Hal yang sangat di benci Nathan ketika mereka berkumpul, keluarganya akan selalu meminta apa yang mereka inginkan tanpa pernah bertanya apa yang Nathan inginkan.
"Mam, Jojo sedang tidak ingin membicarakan itu." Nathan langsung menutup pembicaraan tanpa memberikan celah buat mamanya. Delia yang duduk di samping Nathan memegang sendoknya dengan erat.
"Apa sebenarnya yang sedang kamu tunggu, Jo?" Tuan Robert mengambil alih pembicaraan.
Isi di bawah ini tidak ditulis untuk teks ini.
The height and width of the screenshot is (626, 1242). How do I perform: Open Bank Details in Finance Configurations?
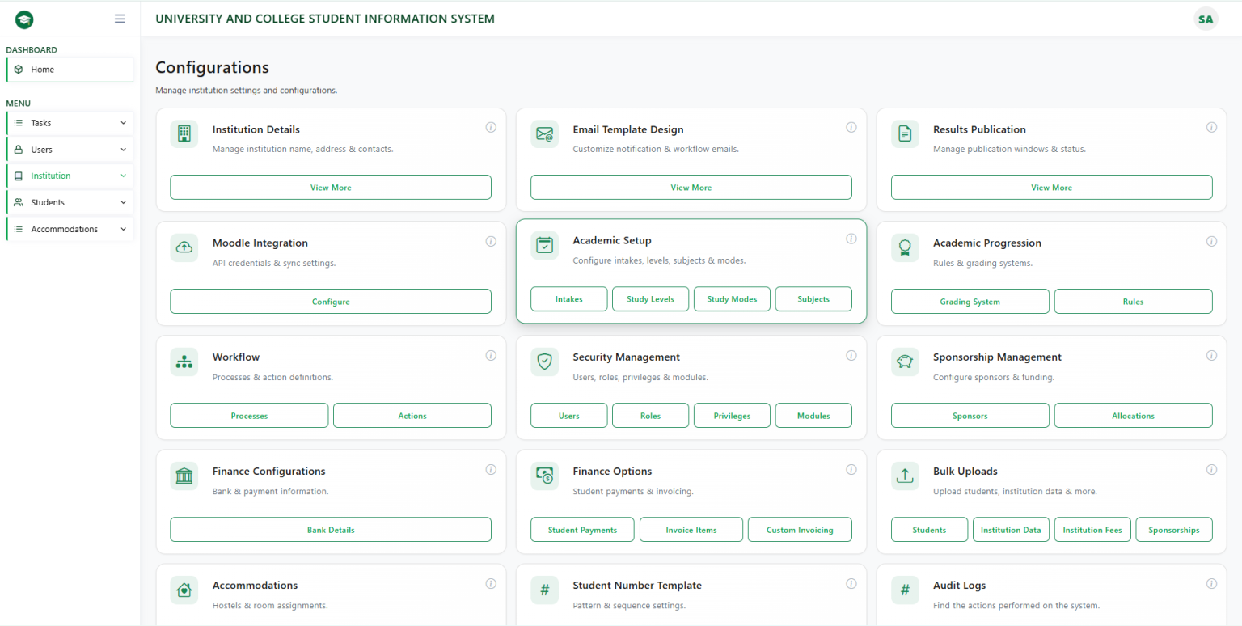(331, 530)
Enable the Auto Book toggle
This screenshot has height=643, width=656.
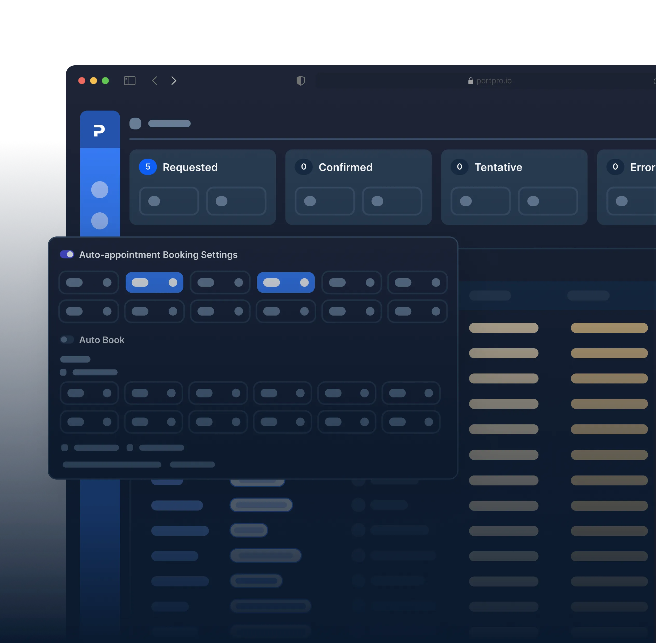tap(67, 340)
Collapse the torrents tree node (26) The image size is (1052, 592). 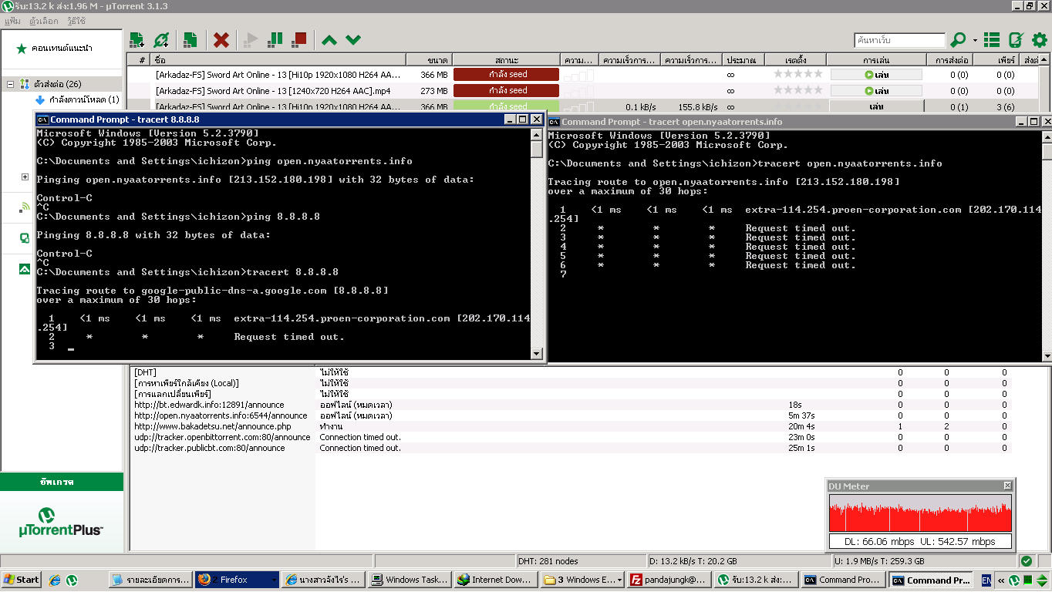(11, 84)
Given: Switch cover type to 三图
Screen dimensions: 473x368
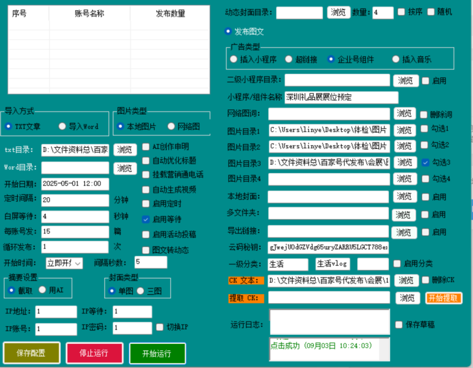Looking at the screenshot, I should (x=141, y=291).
Tidak mengikuti alur Nathan yang langsung menutup pembicaraan.
__ADS_1
"Maaf, Pa. Jo masih belum siap. Jo masih menyelesaikan proyek. Jo masih fokus disana aja dulu." Walau sangat malas, Nathan tetap meladeni papanya.
"Alasan. Fokus ke proyek nggak ada hubungannya dengan kehamilan Delia." Tuan Robert sudah mulai menunjukkan rasa kesalnya. Proyek di kantor apa hubungannya dengan program hamil? Emangnya Nathan mengerjakan proyek dua puluh empat jam? Program hamil sepuluh menit pun bisa.
Apa perlu papanya menjelaskan cara dan langkah-langkahnya?
"Kamu jangan banyak alasan Jonathan. Dalam tahun ini usahakan udah ada keturunan." Tuan Robert berucap tanpa memandang orang-orang di sekitar meja makan.
Delia menunduk dan mengepalkan tangan melihat raut datar Nathan. Sejujurnya jika saja Nathan setuju, dia bisa meminta berpisah dengan kekasihnya Langit. Tapi sepertinya tidak ada harapan bagi mereka berdua. Nathan sepertinya tidak berminat padanya. Apakah sebegitu tidak menariknya dia dimata Nathan?
*****
Nathan berkendara dalam diam. Sore ini dia memilih untuk menyetir sendiri. Sore ini pertama kalinya dia menyetir sendiri sejak sore itu.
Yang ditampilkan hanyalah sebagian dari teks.